# TRY IT
Among the lines below, some may contain the string "menu". Say how many do, and give nothing besides the number.

# Stored items
• • • •

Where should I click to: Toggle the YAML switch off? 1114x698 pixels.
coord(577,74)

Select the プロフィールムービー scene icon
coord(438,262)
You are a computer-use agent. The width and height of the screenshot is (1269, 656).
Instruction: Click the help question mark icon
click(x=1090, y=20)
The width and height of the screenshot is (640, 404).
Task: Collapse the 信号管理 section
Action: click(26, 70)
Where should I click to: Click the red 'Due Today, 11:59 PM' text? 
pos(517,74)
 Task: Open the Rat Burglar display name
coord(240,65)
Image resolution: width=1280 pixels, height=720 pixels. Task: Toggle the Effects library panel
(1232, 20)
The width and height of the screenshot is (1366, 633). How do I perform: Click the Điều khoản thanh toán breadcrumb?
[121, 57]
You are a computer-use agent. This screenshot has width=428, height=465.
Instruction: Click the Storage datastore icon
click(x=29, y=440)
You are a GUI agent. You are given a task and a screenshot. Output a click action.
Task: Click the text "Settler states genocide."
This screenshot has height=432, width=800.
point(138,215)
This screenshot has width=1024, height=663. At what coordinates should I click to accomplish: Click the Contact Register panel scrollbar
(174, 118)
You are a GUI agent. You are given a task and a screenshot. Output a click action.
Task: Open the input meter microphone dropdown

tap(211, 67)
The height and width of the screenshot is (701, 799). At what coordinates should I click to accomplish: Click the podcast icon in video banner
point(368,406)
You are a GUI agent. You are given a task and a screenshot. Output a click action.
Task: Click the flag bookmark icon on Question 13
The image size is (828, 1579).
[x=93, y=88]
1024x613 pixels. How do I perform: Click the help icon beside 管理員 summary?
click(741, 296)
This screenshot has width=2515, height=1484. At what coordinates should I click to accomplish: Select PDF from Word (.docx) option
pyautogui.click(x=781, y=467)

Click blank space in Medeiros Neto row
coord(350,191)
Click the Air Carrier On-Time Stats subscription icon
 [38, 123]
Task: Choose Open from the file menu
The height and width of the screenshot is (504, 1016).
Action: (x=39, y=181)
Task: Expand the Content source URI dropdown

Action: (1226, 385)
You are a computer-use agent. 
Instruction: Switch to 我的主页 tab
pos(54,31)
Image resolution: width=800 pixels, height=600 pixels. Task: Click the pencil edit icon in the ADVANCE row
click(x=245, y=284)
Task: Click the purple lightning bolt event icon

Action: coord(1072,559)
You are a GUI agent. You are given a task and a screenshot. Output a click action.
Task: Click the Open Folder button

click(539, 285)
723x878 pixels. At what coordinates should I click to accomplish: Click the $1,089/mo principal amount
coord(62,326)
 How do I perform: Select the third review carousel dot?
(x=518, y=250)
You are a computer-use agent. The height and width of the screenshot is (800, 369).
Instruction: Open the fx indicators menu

• • • •

# TASK OUTPUT
2